A child spends his day releasing energy – jumping, spinning, running, climbing, chasing – and absorbing lessons for a lifetime.
A new program, offered locally only at the Jewish Community Center of Metropolitan Detroit’s Sarah & Irving Pitt Child Development Center (CDC), gets to the heart of both.
CATCH (Coordinated Approach to Child Health) is a national initiative dedicated to helping children establish healthy habits. Discover: CATCH, developed by the Jewish Community Centers Association (JCCA) and the University of Texas School of Public Health, incorporates Jewish values into the program.
Discover: CATCH keeps kids “involved, moving and inclusive,” says Pitt CDC Assistant Director Shannon Hall. It also teaches them how to make thoughtful choices and gives them tools they’ll need to maintain a healthy physical and emotional lifestyle long into adulthood.
Best of all, it’s done in a child-friendly way, with cool, hands-on activities.
Discover: CATCH works like this: Take a game like Duck, Duck Goose that’s usually sedentary for the majority of players. Instead, make everyone either a duck or a goose who is always either running or being chased, depending on which animal the teacher calls. Now a kid gets to move around a lot instead of just sit there, and that’s fun!
The concepts are so fresh there’s even a new word to describe it: “Catchify.” Take a game that involves mostly sitting around and make it active and it has been “catchified.”
Of course, it’s also important to relax, and that’s a skill to learn, too. Discover: CATCH includes activities that help children find ways to calm down, like imagining they are popsicles who are slowly begin to melt.
Discover: CATCH further teaches Jewish values by focusing on inclusion – there’s no picking teams, for example, with someone left as the poor kid no one wants – and it helps teach respect for the world. Since few children really understand where food comes from, and what it means to care for the earth where it is grown, the CDC plans to create a garden where children will be able to plant, cultivate and then eat their own food.
Through Discover: CATCH, the CDC helps kids learn that there are “whoa foods” and “go foods.” Before choosing a sugary treat, kids are asked to say “whoa” and consider whether it’s really good for them. Foods like fruits, veggies and whole grains are good to “go right ahead, and help yourself!”
Shannon Hall notes that Discover: CATCH does not require any specific place to be put into action. “You can do it in small spaces, you can do it in large spaces,” she says. “When it’s too cold to go outside, we go to our CATCH room where there’s a CATCH box filled with game ideas.”

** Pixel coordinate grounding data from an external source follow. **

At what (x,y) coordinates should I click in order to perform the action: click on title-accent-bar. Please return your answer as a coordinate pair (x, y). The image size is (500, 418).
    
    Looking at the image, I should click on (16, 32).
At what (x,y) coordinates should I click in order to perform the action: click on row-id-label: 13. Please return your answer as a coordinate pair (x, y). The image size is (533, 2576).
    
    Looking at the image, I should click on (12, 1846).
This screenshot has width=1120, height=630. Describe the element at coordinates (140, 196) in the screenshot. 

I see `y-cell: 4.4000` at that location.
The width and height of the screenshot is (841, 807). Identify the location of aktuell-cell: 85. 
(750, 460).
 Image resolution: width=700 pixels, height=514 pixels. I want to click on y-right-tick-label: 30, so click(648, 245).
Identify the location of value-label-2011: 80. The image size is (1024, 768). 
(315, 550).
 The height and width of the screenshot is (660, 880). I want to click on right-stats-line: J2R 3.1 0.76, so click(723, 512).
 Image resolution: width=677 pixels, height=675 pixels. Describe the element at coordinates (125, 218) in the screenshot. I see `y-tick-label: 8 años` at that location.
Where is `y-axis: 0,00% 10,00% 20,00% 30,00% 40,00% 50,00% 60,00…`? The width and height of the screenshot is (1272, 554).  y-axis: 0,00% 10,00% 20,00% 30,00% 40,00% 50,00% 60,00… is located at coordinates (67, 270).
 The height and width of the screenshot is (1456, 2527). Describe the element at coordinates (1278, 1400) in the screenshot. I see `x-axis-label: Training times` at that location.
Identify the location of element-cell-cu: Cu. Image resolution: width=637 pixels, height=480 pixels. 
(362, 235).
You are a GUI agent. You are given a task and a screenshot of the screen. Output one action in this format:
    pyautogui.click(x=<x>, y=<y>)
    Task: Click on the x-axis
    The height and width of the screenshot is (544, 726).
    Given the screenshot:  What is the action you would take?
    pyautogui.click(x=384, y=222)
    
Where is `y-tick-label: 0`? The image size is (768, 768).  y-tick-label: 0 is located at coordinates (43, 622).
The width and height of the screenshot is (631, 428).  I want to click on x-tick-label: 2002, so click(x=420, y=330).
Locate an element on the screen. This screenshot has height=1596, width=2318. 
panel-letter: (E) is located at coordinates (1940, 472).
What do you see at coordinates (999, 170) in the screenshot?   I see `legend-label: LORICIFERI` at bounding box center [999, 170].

Discover: CATCH started with children and has since expanded to JCC staff and CDC parents. Every month, CDC families receive a newsletter offering CATCH tips, like ways to sneak zucchini into a kid’s favorite food, along with information about one of the hundreds of available CATCH activities to try at home. Hall says that CDC teachers are working out more often, and other JCC programs including JCC Day Camps and Shalom Street are incorporating Discover: CATCH concepts into their curriculumas well.
It’s healthy, it’s fun and, yes, it’s catchy.